About the middle of the evening Prince Victor happened to look up from an interesting tête-à-tête in the brilliant drawing-room with his handsome and liberal-minded hostess opportunely to espy Nogam staring at him from the remote recesses of the entrance hall.

It was the merest of glimpses; for Victor’s casual glance had barely identified the servant when Nogam started guiltily and in a twinkling disappeared; but a glimpse was enough for eyes and a mind alike quick with distrust, enough to assure Victor that Nogam’s face had worn an indescribably furtive and hangdog expression, most unlike its ordinary look of amiable stupidity, and widely incongruous with the veniality of his fault.

What the deuce, then, was the fellow up to, that he should glower and dodge like a sleuth in a play?

Promptly Victor became deaf, blind, and numb to the fascinations so generously paraded by Lady Randolph West; and presently excusing himself, left her and sought his rooms.

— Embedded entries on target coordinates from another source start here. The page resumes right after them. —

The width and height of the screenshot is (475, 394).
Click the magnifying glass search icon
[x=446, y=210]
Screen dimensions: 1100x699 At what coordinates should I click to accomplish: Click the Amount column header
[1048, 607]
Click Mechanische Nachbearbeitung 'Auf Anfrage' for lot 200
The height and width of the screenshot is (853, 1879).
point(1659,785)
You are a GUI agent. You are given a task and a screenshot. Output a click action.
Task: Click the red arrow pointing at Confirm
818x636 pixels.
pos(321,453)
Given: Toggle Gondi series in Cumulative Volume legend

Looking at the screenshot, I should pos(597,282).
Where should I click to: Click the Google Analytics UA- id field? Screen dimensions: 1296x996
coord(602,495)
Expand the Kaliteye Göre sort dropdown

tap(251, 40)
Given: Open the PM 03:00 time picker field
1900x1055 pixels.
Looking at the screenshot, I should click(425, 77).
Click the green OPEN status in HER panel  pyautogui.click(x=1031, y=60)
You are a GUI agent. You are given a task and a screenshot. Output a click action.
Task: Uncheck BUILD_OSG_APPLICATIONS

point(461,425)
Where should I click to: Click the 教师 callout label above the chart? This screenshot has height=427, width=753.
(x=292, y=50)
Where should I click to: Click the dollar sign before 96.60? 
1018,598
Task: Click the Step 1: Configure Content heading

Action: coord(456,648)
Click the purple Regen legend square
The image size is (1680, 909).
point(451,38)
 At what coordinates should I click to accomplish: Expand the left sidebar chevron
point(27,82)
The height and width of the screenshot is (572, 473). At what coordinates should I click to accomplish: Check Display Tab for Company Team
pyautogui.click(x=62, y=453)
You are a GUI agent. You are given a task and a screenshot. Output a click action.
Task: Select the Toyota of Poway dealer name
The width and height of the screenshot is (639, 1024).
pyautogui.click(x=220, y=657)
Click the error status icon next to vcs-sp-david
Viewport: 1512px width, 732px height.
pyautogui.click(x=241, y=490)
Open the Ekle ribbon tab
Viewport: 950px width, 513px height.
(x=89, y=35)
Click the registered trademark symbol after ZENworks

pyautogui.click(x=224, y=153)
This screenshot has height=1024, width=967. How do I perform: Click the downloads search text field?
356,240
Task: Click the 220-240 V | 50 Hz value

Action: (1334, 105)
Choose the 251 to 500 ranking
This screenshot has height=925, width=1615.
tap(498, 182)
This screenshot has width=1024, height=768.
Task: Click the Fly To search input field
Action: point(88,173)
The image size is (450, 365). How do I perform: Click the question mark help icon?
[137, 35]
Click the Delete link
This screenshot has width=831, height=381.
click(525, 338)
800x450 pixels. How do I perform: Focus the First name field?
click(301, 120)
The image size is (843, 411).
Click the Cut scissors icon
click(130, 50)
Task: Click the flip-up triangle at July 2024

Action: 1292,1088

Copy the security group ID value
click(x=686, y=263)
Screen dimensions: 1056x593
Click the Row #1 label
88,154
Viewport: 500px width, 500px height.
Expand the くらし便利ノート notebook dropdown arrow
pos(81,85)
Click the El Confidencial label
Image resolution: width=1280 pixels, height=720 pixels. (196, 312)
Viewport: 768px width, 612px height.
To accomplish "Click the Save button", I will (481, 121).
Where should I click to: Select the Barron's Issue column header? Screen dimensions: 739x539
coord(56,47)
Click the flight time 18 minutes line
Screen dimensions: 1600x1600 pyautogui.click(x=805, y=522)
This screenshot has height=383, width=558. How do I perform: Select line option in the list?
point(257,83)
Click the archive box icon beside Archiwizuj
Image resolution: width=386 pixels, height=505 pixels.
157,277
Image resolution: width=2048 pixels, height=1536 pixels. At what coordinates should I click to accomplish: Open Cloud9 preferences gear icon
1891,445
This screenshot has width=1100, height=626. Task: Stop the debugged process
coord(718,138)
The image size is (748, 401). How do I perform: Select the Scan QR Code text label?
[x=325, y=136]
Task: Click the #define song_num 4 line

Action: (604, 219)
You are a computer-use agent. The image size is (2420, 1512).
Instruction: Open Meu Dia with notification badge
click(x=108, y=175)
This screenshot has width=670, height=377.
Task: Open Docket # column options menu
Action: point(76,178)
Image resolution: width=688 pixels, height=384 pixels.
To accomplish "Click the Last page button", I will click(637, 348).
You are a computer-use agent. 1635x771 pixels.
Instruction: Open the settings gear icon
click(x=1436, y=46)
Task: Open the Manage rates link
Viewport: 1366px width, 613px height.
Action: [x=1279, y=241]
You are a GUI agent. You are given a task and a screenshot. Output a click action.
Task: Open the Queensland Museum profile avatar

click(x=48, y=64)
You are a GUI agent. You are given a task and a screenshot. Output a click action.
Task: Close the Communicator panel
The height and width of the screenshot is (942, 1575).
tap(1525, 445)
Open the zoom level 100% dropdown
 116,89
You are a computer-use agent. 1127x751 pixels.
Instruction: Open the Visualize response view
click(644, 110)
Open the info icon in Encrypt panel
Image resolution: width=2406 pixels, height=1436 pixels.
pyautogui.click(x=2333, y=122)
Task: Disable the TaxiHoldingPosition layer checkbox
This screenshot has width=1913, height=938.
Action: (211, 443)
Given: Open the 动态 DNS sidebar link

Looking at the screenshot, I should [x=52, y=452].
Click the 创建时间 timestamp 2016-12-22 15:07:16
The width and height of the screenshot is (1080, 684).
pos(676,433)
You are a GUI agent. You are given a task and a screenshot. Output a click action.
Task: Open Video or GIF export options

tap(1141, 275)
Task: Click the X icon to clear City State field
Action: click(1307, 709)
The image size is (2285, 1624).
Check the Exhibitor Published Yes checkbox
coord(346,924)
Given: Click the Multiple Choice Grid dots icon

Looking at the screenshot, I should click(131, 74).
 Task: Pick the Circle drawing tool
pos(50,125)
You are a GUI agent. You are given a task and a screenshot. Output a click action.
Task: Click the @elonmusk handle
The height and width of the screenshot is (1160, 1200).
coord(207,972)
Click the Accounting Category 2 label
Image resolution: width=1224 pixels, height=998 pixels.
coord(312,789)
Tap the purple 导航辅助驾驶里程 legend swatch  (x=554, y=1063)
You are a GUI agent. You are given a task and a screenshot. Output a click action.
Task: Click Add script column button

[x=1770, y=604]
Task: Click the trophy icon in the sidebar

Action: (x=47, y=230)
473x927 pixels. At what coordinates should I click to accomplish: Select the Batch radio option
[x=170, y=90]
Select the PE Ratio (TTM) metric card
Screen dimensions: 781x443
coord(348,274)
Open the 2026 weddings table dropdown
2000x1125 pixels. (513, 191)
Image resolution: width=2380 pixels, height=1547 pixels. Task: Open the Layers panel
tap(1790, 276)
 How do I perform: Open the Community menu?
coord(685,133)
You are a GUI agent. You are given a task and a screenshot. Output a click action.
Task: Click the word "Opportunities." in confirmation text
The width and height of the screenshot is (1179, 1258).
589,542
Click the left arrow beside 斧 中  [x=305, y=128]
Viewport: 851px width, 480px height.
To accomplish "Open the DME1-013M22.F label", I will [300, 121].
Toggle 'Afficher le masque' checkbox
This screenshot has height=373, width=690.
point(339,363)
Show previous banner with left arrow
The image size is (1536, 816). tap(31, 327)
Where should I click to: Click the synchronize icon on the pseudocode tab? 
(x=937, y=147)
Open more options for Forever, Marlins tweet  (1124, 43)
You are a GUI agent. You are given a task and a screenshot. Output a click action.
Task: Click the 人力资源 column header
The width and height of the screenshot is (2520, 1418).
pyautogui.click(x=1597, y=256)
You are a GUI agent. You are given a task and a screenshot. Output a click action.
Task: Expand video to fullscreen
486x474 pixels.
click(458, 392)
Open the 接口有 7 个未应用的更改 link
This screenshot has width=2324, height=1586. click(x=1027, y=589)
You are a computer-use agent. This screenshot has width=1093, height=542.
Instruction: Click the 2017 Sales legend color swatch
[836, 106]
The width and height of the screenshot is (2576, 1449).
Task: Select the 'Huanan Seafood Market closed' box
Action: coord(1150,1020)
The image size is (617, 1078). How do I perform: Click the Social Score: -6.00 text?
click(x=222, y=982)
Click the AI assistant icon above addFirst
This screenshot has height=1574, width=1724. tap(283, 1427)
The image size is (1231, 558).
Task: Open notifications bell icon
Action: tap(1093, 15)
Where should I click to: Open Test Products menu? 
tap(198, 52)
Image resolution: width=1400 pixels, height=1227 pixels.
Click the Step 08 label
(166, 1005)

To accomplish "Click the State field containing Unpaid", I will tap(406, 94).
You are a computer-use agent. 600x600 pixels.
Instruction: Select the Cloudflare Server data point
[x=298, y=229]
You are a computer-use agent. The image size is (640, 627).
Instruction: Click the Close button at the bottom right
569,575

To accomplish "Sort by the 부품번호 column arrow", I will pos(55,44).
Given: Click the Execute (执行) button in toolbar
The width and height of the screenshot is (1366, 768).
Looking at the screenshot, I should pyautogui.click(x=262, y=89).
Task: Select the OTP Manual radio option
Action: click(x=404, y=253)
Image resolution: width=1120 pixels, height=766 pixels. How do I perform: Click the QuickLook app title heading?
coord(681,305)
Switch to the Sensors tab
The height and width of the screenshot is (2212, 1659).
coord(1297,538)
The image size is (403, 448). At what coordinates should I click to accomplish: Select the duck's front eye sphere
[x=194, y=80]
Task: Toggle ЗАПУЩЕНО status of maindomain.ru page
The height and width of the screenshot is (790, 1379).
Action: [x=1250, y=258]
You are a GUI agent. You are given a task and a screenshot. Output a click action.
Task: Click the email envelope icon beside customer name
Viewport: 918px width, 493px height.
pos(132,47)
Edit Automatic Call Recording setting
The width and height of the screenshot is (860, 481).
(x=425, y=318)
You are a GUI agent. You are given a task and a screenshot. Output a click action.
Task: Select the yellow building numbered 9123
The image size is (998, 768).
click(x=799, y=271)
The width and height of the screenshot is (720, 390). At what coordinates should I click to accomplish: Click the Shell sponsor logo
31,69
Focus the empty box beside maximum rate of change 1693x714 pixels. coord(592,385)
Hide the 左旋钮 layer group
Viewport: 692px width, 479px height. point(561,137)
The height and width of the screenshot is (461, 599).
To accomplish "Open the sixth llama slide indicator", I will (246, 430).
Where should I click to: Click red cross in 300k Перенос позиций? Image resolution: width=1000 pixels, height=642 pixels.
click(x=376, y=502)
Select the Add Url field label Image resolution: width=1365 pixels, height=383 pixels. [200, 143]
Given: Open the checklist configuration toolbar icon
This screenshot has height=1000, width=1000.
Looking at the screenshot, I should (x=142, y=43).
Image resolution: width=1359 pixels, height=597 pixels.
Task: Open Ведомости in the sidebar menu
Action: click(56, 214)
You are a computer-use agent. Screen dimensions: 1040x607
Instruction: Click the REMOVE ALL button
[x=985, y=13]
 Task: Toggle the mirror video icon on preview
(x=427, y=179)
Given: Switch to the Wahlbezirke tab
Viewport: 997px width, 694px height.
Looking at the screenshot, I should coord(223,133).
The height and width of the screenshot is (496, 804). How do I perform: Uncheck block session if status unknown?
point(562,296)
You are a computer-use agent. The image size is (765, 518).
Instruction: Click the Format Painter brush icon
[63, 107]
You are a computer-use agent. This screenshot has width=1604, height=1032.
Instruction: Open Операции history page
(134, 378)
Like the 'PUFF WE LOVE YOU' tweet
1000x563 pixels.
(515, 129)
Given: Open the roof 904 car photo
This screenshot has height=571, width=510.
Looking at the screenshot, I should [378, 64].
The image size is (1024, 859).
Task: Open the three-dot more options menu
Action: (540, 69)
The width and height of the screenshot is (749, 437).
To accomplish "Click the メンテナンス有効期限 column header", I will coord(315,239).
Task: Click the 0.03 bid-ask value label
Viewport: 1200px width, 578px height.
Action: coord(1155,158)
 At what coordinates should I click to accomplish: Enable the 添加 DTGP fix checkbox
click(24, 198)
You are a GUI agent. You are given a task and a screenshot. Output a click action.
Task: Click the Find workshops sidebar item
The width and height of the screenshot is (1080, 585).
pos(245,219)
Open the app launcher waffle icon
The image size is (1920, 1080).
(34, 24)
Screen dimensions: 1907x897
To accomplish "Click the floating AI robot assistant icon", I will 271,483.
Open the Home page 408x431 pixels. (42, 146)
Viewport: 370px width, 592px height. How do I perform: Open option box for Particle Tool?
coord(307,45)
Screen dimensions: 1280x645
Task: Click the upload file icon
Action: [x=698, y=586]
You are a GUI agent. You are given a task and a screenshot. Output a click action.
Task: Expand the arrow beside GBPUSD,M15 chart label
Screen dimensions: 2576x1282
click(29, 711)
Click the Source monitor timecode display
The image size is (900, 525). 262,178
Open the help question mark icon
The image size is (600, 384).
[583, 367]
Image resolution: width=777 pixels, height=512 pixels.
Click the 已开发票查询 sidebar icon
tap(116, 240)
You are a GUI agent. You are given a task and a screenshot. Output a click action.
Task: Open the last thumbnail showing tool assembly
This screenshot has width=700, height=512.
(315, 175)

As he went up the stairs, he saw the door to his bedchamber cautiously opened far enough to permit one eye to spy out and discover his approach. Immediately then the door swung wide, and Nogam ambled into view with an envelope on a salver and an air of childlike innocence, an assumption of ease so transparent, indeed, that only the vision of a child could have been cheated by it.

“Just coming to look for you, sir,” he announced, glibly. “Telegram, sir—just harrived.”

“Thanks,” said Victor, shortly, taking the envelope and marching on into his rooms.

His manner toward his servants was always abrupt. No need to be alarmed by this manifestation of it. Blinking mildly, Nogam trotted at his heels.

Seating himself at an escritoire, Victor opened the envelope with a display of languid interest. Curiosity about the contents of a telegram is ordinarily acute. Victor, on the contrary, sat for a long moment staring thoughtfully at nothing and absently turning the envelope over and over in his hands; while Nogam with specious nonchalance found something unimportant to do in another quarter of the room.

The envelope was damp and warm to the touch. True: nightfall had brought with it a thick drizzle, and Frampton Court was more than a mile from the post-office. On the other hand, the night was as cold as charity; and an envelope recently steamed open might be expected to hold the heat for a few minutes.